Snake Temple. There's supposed to be hundreds of snake in the temple. They all come and coil around the ornaments in the temple and seems to be at peace. I was there late in the day and most of the snakes were gone.
Fishing village in Penang on the north western tip, at the start of the trail to the light house.
Another side story: Behind the scene
A successful man always a good woman to support him. What does a successful nation have? There's no straight answer to this question, but one thing for sure, someone's got to do the dirty jobs. 200 years ago, the western world imported slaves from Africa. Today, many South East Asian countries export man power. Philippines, India, Thailand, Cambodia, Pakistan, Bangladesh etc. In Malaysia, Indonesian labors are the popular choice for their similarity in language and religion. Like all hard labor, they aren't being treated in the most fair or generous ways.
On two of the nights, I was staying in Equatorial Hotel which sits on a hill surrounded by rather nice residential neighbourhoods. The first morning while I was waiting at the lobby for taxi, I even saw one of Malaysian state Sultan's wives (I swear there was a football team of them) walking on the specially prepared red carpet and left the hotel in a spanking Maybach 62. There was an interesting scene from my room though. Just about 300m away from the hotel was this shed made out of shipping containers and every morning, I will see people coming out of it to wash up, getting water from the near by stream/drain. These are probably the imported labors from Indonesia or India. It was rather odd to see them because they are surrounded by high-end high rises, therefore everyone in the neighbourhood can see them. I wonder how the residents feel every time they see these labors living in container shelters. I wonder how the workers feel every morning when they see these beautiful high rises. I wonder if any one else is asking these questions.
Please check HERE for more photos and videos.
Journey to the East: Singapore Part 2 – Post Penang
Singapore vs Penang. These are two places with very similar historical and cultural background, but their difference in political path took them in very different and separate ways. Both were British colonies that were famous for trade. Both have high population of Chinese immigrants among the surrounding Malay climate. Singapore chose to go it’s own way and became an independent country where as Penang remained as one of the Malaysian states. Just one hour flight separates two vastly different worlds. Singaporeans are generally more competitive. Penang folks are more laid back. Both strives in quality, but differently. Singapore wants the best and the most advanced in the quickest way. Penang folks like to take time to let it brew. Singapore restaurants put every item on the bills, including separate charge for napkins, water, peanuts, steam rice etc. Penang folks just give you a small but quality portion. Singapore government will not let the locals starve. In Penang, you can’t starve because you can sell anything anywhere. Singapore is more like a socialist utopia. Penang is Mr. Hanky paradise.
Busy cafeteria serving old school Singapore style coffee and food.
Cell-like residential apartments.
Celebrating Singapore's National Day. This is the time where people will hang flags out of their windows and the radio will be blasting patriotic songs 24/7.

- SUPPLIED INFORMATION:
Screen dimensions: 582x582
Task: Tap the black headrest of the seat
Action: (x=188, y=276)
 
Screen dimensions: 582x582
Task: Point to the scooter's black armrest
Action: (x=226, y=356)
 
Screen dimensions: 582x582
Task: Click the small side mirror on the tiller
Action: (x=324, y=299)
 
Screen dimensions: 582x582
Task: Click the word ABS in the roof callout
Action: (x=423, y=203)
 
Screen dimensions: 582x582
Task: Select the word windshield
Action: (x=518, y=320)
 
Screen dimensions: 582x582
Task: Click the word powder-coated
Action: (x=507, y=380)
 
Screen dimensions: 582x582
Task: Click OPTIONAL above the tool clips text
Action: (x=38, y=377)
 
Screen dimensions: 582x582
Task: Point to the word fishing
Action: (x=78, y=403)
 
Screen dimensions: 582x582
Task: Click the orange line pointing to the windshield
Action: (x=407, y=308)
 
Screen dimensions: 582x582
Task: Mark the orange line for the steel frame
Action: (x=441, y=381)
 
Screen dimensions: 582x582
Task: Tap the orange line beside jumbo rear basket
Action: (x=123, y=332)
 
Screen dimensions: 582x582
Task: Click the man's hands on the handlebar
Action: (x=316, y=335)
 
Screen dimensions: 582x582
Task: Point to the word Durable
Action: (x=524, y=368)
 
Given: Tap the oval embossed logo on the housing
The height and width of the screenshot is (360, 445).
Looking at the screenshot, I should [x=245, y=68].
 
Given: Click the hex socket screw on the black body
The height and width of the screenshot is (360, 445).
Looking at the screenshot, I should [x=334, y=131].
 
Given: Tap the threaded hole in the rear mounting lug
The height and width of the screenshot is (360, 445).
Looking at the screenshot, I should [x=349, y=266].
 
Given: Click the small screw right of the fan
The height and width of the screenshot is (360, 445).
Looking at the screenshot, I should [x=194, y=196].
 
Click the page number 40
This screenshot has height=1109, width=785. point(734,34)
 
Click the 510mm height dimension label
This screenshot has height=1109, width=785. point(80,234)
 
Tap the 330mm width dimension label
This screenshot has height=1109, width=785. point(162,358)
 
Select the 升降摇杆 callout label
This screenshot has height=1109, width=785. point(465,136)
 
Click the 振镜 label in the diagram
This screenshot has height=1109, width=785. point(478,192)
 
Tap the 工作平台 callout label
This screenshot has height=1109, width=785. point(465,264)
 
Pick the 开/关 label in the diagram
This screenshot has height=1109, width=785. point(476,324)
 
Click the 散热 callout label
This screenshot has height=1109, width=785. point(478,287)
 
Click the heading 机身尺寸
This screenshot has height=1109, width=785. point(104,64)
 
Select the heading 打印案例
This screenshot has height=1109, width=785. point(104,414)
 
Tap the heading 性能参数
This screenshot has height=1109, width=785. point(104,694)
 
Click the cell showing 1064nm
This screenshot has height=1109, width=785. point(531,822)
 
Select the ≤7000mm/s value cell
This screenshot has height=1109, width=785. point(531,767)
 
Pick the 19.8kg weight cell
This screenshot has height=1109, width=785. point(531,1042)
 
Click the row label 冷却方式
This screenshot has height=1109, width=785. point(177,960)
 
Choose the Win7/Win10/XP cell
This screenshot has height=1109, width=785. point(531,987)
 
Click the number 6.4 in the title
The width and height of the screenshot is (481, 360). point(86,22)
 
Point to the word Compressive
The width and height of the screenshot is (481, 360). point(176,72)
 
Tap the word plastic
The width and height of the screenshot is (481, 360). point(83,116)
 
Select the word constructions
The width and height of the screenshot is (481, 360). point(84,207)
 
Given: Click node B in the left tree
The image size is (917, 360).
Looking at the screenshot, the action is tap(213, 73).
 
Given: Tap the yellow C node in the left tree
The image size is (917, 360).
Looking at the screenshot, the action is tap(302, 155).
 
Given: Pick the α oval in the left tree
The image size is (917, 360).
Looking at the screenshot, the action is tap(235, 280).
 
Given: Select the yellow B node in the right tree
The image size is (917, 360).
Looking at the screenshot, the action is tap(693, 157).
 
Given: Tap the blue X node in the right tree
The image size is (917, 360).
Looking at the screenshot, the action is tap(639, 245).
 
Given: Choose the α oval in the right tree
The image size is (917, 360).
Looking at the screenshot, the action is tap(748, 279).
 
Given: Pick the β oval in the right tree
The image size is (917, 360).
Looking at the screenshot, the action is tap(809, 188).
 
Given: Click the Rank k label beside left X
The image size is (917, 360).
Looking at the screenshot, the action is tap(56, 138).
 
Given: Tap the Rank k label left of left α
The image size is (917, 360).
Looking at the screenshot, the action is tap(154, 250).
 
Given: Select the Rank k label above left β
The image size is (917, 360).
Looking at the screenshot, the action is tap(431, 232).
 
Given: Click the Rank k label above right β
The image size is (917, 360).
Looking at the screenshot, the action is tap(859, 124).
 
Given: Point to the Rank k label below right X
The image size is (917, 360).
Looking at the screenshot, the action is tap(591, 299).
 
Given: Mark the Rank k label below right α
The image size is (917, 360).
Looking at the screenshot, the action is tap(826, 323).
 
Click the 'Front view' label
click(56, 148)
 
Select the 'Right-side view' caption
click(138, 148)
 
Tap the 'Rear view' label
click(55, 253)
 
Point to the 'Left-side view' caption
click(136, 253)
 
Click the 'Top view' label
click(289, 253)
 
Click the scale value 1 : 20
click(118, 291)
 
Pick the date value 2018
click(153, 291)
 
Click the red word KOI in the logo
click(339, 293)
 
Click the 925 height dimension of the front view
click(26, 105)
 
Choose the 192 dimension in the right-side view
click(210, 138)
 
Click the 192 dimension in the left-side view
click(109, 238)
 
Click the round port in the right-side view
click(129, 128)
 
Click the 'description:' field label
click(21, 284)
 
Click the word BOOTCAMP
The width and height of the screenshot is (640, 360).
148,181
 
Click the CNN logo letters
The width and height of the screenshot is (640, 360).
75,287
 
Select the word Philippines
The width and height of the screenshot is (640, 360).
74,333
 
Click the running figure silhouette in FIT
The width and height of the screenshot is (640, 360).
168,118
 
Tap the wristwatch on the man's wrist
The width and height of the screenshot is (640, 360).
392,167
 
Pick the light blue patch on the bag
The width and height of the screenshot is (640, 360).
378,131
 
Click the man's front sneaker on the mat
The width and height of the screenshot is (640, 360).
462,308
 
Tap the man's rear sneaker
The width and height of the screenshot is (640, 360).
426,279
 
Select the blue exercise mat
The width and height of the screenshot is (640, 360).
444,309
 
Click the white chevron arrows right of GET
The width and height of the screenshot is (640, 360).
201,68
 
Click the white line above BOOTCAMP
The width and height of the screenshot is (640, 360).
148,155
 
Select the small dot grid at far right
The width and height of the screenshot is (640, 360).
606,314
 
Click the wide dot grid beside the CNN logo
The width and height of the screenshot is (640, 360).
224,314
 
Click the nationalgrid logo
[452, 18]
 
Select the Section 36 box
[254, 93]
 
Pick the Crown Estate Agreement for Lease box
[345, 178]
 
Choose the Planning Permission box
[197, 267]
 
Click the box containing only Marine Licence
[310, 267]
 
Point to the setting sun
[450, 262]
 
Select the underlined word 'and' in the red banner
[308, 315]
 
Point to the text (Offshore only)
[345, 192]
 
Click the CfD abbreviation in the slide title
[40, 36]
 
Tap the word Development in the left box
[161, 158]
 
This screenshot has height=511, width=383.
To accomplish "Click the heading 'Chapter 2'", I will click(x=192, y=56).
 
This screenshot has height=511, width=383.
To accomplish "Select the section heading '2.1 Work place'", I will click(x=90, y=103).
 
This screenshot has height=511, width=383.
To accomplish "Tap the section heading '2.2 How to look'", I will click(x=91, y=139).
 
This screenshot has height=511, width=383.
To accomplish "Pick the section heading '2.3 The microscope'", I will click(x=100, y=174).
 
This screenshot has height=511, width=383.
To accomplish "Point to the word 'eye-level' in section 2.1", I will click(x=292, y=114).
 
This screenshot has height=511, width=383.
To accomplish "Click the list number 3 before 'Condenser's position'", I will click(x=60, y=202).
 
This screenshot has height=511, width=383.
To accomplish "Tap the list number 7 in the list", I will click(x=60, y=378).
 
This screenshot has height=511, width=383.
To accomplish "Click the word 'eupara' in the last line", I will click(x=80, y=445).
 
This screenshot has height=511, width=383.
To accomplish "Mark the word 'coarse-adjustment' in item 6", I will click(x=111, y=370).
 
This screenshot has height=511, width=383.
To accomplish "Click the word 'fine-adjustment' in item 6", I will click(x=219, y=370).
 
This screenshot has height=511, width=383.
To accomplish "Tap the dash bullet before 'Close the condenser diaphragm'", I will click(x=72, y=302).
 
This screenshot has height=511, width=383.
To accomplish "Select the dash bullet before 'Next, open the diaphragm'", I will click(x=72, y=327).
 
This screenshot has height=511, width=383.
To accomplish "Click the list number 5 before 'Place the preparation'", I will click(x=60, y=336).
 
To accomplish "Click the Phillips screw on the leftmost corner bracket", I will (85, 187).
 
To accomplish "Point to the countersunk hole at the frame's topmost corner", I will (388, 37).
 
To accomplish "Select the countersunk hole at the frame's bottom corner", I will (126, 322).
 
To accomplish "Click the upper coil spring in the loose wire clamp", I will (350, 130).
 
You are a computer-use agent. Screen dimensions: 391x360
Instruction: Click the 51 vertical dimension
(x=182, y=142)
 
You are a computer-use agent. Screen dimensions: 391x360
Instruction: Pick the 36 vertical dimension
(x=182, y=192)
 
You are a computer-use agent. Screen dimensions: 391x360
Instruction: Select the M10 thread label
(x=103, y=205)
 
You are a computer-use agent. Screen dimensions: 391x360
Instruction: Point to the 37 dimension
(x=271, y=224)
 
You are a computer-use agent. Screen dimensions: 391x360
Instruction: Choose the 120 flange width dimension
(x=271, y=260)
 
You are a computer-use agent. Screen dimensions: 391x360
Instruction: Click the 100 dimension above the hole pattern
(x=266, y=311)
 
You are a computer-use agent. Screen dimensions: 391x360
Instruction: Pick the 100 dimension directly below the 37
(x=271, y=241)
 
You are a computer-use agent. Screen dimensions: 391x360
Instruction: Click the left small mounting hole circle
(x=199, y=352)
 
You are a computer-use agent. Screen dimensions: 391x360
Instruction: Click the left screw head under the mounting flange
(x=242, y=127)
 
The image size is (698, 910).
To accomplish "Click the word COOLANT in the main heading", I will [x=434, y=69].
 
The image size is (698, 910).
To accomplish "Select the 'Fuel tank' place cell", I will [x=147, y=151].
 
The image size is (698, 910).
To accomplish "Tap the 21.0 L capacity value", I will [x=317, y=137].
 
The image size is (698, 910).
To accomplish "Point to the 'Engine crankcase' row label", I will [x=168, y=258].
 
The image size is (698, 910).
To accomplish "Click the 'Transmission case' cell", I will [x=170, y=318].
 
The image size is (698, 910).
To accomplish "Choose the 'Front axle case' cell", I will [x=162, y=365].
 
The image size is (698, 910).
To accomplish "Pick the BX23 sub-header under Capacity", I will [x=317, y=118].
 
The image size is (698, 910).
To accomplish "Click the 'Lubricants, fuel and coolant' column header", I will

- THE TASKS:
1. According to the travel text on Penang and Singapore, why did the writer find it odd to see the workers washing up near the container shed? Reply in one to three sentences.
2. Write the next part of the travel text on Penang and Singapore, starting after its last line.
The rows have no connection to the travel text on Penang and Singapore.

- RESULTS:
1. The workers lived in a shed made of shipping containers that was surrounded by high-end high rises. Because of this, everyone in the neighborhood could see them.

2.
Other than reflecting the difference between these two places, I made an effort to find my own trace in the journey of nostalgia. I went back the the town where I lived to check out how the town has changed. So here’s the report. The bicycle shops are no longer there, but the “Cute Grilled Chicken” is thriving. The stinky “Big Book Shop” where I got all of my study and craft supplies never changed. The really stinky cinemas closed. One of them turned into a small shopping mall with 3240525235 Japanese restaurants. The other is still standing in its own shadow. The sky of the town central is now being dominated by this huge sky scraper which I a government built apartment complex with shopping mall planned at its base. The old bakery is gone. The Pawn shop is still around. The wet market is under renovation, and the textile shop finally has air conditioning. There are tons of these weird shops that sells anything but you can’t find everything in there. There is also an influx of everything Japanese, which I was most impressed by the “waterless” saloon where you buy a “ticket” at the machine, give it to the hair dresser and he gets your desired hairstyle done in 10min. Then he pulls a hose and vacuums all your loose hair instead of washing it. It’s like the drive-through saloon, but only better. Oh, and it costs a fraction of what the normal rate is. The NTUC supermarket is going strong, but the mall beside it doesn’t exists anymore. My old bank was bought up by another, but the branch is still there.
I used to be able to see the sky. Now it's being dominated by this huge/tall thingy.
A simple shrine set up beside a hawker center for the ghost festival.
Then, I went to visit my old apartment…. You know, go to the door and look at the shoes on the shoe rack, makes me wanna to kick everyone out. I also went to my neighbour’s who live in the same unit but in a different building to get my NBA basketball and Dragon Ball cards back. This is the first time I’ve seen them in 8 freaking years!!!! All my precious shiny and sparkling Dragon Ball cards are home.
When I opened the box where he kept all the stuffs, I didn’t realize I also gave a whole collection of my favorite comics…. Sigh.
The condo didn’t change much. It’s one of the most spacious condos in Singapore being old. All the new establishments are super tight in space with no room to breath. Here, you feel the sense of relaxation the moment you enter the place because the sky is open and the coconut leaves are free to move in the air.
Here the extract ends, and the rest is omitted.